June 1-7
In laboratory team training on specific procedures and operation of equipment.
June 8-14
Dr. Sun's Lab
Performed PCR to amplify PETase, AIDA-I, YeeJ, and MHETase parts.
Dr. Zhu's Lab
Mutagenesis using PCR was started this week. We did this using two methods: error prone PCR and site directed mutagenesis.
June 15-21
Dr. Sun's Lab
Gibson assembly of pET-24a backbone with PETase, AIDA-I, and YeeJ insert for intracellular PETase, YeeJ-PETase, and AIDA-I-PETase plasmids and similar MHETase plasmids.
Dr. Zhu's Lab
This week we focused on protein purification and colony PCR. In addition, a miniprep was attempted but failed. Meanwhile, we were continuing working on fluorescence and absorbance assays to detect enzyme activity. In order to do this, we created a culture plate using plates impregnated with BHTP. (shown below).
June 22-30
Dr. Zhus's Lab
- FDBz was added to each sample in a well plate. The fluorescence was then measured periodically to measure the progress of the reaction. In addition, we used NEB5-alpha cells, and made them competent using CaCl2. Lastly, the minipreps are now turning out to be successful.
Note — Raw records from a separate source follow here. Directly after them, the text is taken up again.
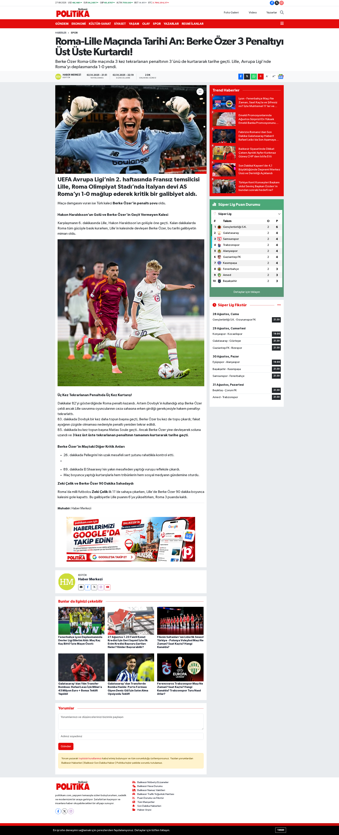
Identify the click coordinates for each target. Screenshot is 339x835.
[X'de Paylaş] (247, 76)
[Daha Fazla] (261, 76)
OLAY (146, 23)
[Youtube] (107, 587)
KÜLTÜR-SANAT (100, 23)
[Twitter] (94, 587)
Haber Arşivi (144, 810)
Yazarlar (271, 12)
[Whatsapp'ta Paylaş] (254, 76)
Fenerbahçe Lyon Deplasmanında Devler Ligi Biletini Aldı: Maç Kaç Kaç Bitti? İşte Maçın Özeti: (80, 640)
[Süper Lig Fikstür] (279, 305)
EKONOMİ (79, 23)
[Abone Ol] (281, 76)
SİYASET (120, 23)
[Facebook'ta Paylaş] (240, 76)
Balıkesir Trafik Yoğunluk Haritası (155, 794)
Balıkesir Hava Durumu (150, 786)
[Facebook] (88, 587)
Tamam (280, 830)
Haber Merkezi (90, 579)
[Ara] (282, 12)
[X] (64, 811)
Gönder (66, 746)
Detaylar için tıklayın (247, 292)
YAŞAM (134, 23)
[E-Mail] (81, 587)
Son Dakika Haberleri (149, 806)
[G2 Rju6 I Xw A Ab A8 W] (131, 312)
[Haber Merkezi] (66, 581)
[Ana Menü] (282, 24)
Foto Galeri (231, 12)
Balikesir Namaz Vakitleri (151, 790)
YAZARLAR (171, 23)
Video (253, 12)
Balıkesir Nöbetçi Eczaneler (153, 782)
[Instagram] (101, 587)
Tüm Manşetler (146, 802)
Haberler (60, 33)
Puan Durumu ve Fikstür (150, 798)
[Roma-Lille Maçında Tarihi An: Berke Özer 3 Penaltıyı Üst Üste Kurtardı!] (131, 129)
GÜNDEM (62, 23)
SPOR (157, 23)
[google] (131, 539)
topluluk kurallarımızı (90, 758)
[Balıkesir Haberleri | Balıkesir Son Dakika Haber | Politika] (73, 12)
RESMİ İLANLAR (192, 23)
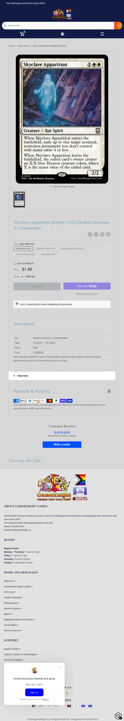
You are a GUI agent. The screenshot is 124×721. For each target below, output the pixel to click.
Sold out (37, 286)
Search (7, 614)
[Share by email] (108, 234)
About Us (8, 581)
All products (24, 45)
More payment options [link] (87, 293)
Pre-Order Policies (13, 660)
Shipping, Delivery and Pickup (18, 619)
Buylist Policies (11, 649)
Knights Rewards (12, 597)
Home (11, 45)
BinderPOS (92, 719)
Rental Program (12, 608)
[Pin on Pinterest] (96, 234)
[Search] (118, 25)
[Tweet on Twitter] (102, 234)
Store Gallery (10, 625)
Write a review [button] (62, 444)
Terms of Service (12, 630)
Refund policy (10, 603)
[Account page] (62, 34)
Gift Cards (9, 592)
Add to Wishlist (26, 263)
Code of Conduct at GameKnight (20, 654)
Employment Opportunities (17, 586)
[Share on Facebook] (90, 234)
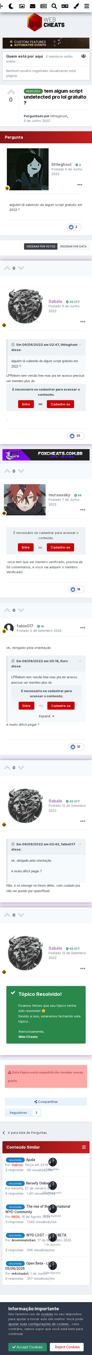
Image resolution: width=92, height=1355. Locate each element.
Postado (39, 631)
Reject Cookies (67, 1347)
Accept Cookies (29, 1347)
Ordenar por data (73, 246)
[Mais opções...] (79, 185)
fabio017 (68, 844)
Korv (64, 661)
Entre (26, 404)
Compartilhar (47, 1102)
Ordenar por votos (40, 246)
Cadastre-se (60, 404)
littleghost (69, 345)
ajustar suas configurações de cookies (39, 1324)
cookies (47, 1314)
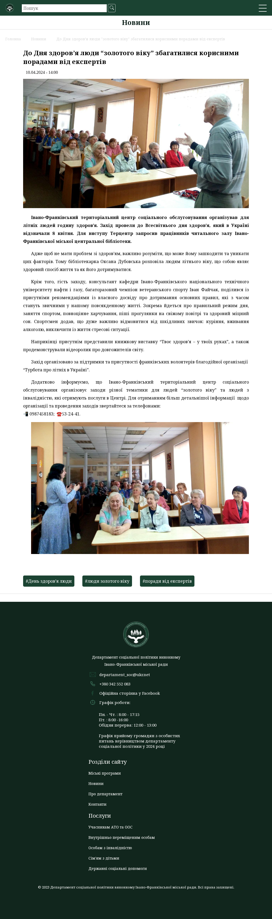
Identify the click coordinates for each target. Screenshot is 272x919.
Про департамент (105, 793)
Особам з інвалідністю (110, 847)
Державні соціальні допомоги (117, 868)
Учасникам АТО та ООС (110, 827)
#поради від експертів (167, 581)
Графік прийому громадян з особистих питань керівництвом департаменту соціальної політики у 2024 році (139, 741)
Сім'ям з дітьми (103, 858)
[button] (263, 9)
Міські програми (104, 773)
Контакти (97, 804)
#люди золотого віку (107, 581)
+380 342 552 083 (114, 683)
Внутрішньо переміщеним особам (121, 837)
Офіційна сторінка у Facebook (129, 693)
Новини (96, 783)
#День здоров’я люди (49, 581)
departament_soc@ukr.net (124, 674)
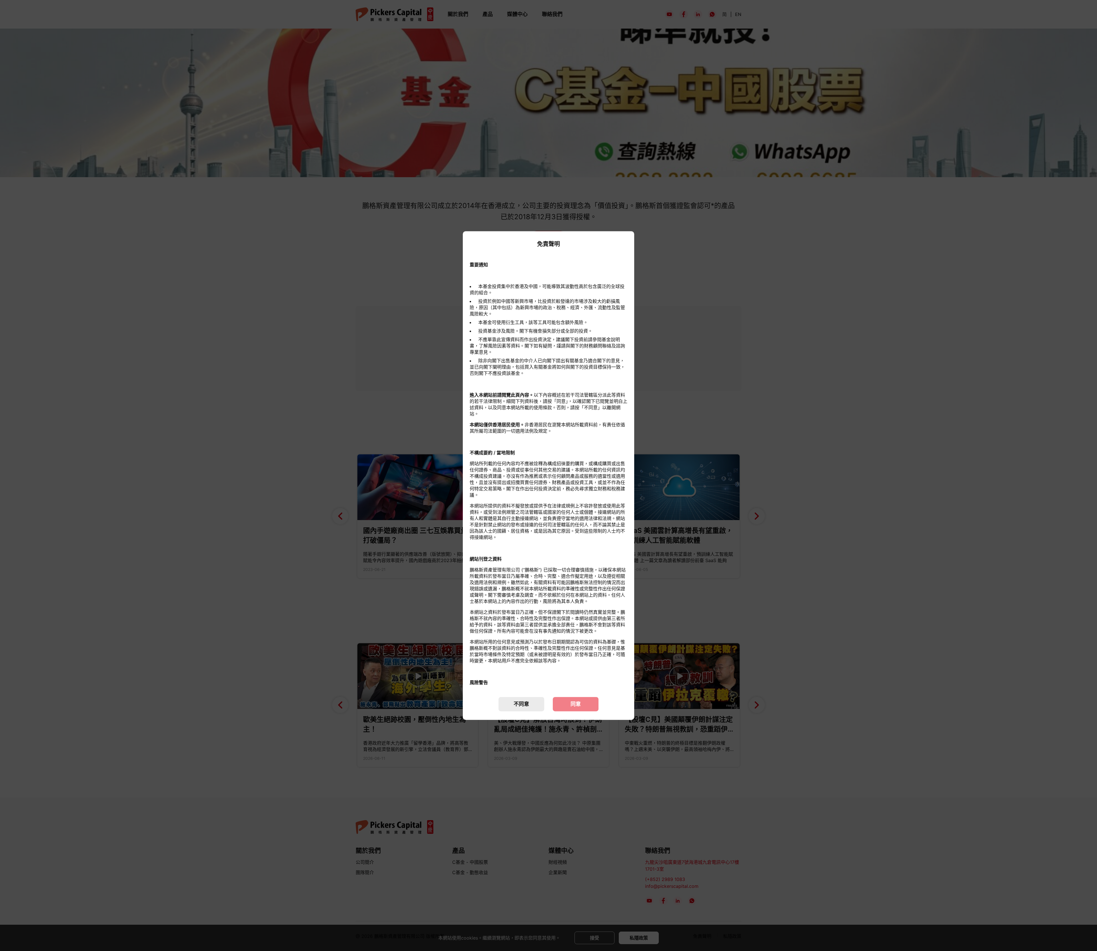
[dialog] (548, 475)
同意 (575, 704)
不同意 (521, 704)
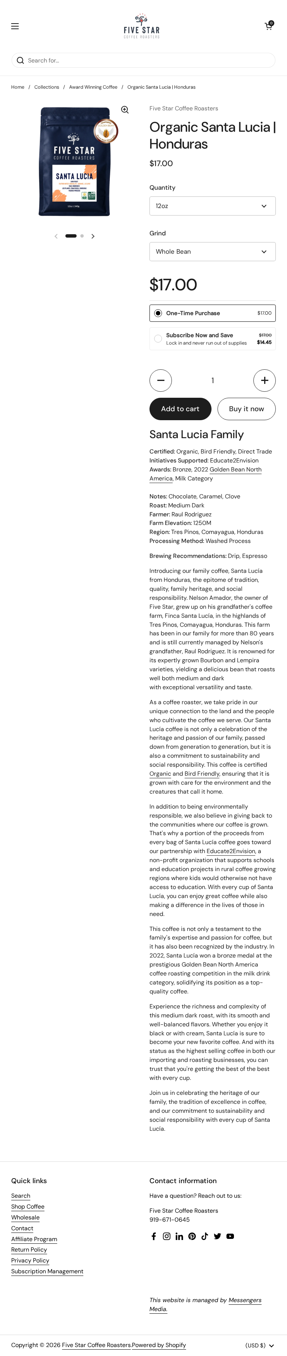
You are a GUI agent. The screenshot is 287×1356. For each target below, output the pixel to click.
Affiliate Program (34, 1239)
- Furthermore, the first round of error prone PCR of PEtase was performed (shown above). Nanopore sequencing results showed that GFP instead of PETase was in the plasmid. One of the original colonies from the plate containing the desired plasmid showed fluorescent activity.
July 1-7
Dr. Sun's Lab
- Transformed plasmids in E. coli(CD41) and plated on LB plates.
- After overnight growth, colonies were inoculated in LB medium and cultured overnight.
- Colony PCR used to confirm successful transformation.
- Enzyme expressions were induced with IPTG inducer.
- Cultures were collected for SDS-PAGE and western blot for protein expression level characterization.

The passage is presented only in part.